Très rapidement, j’entre en contact avec des particuliers qui me proposent de racheter de la lingerie ancienne. Je rachète aussi des fonds de boutiques qui ferment. Un jour, une dame souhaite me vendre son stock de sous-vêtements et m’avoue qu’elle est une ancienne “Miss Réard”… Dans le lot, un magnifique maillot de bain d’époque. J’ai cassé ma tirelire pour l’acquérir ! Il faut savoir que Louis Réard a inventé le Bikini, qui porte le nom d’un atoll du Pacifique, en 1946. Dans ces années-là, les actrices américaines n’avaient pas le droit de s’exhiber en tenues légères, les Américains étant alors très pudiques. Elles s’affichaient donc volontiers en maillots de bain. Le Bikini de Louis Réard était un maillot révolutionnaire puisqu’il montrait le nombril et les hanches des femmes. Et comme on ne parlait que du premier essai nucléaire dans ces eaux lointaines, il a eu l’idée de baptiser ces morceaux de tissu du nom de Bikini…

Il faudra attendre vingt ans pour qu’il soit adopté par les femmes. Déjà dans les années 1900, une Australienne avait fait sensation lors d’une compétition de natation. Pour la première fois, Annette Kellerman avait osé porter un maillot d’homme, laissant voir ses jambes nues. C’était à Boston en 1907. Après la course, elle avait été emmenée par les policiers, qui la trouvaient trop audacieuse. Mais le maillot de bain une pièce était né ! Je viens d’ailleurs de retrouver celui porté par Annette. Il fait partie de ma collection, qui compte aujourd’hui près de 550 pièces. Je me suis aussi offert le maillot porté par Marilyn Monroe lors d’une séance photo en 1951. Une rareté…

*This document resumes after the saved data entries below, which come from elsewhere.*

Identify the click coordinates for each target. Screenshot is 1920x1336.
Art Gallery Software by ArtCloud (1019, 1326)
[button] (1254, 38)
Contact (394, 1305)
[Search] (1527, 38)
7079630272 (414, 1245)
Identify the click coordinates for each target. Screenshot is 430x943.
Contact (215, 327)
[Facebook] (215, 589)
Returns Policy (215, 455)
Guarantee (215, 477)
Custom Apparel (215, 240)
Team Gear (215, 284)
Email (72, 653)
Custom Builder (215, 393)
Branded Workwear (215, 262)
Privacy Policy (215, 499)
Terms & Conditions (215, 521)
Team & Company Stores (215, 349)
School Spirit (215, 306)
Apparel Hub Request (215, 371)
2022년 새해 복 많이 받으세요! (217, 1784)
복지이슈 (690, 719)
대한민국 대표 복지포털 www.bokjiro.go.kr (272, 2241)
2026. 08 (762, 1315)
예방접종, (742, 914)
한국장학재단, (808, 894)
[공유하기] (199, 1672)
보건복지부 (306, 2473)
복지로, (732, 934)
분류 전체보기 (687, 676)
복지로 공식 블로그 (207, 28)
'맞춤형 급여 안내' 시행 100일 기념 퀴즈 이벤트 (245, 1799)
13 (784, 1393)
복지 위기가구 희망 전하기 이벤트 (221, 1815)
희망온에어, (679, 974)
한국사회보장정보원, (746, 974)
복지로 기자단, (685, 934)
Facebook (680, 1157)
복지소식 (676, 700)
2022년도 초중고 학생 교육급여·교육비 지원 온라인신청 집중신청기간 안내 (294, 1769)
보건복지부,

Je suis actuellement à la recherche d’un costume une pièce en velours vert, toujours porté par Marilyn. Il risque d’être difficile à trouver. Tous les vêtements qu’elle a mis sont devenus inabordables. Le célèbre maillot deux-pièces blanc porté par Ursula Andress dans le film James Bond 007 contre Dr. No s’est vendu il y a deux ans pour quelque 70 000 € à Londres ! C’est un exemplaire unique qui avait été fabriqué par un petit couturier indien. Je ne possède que des répliques, que je loue parfois aux réalisateurs. Ainsi pour le long-métrage OSS 117 : Rio ne répond plus, avec Jean Dujardin, j’ai proposé ma collection de costumes de bain des années 70 pour les naïades qui l’entourent…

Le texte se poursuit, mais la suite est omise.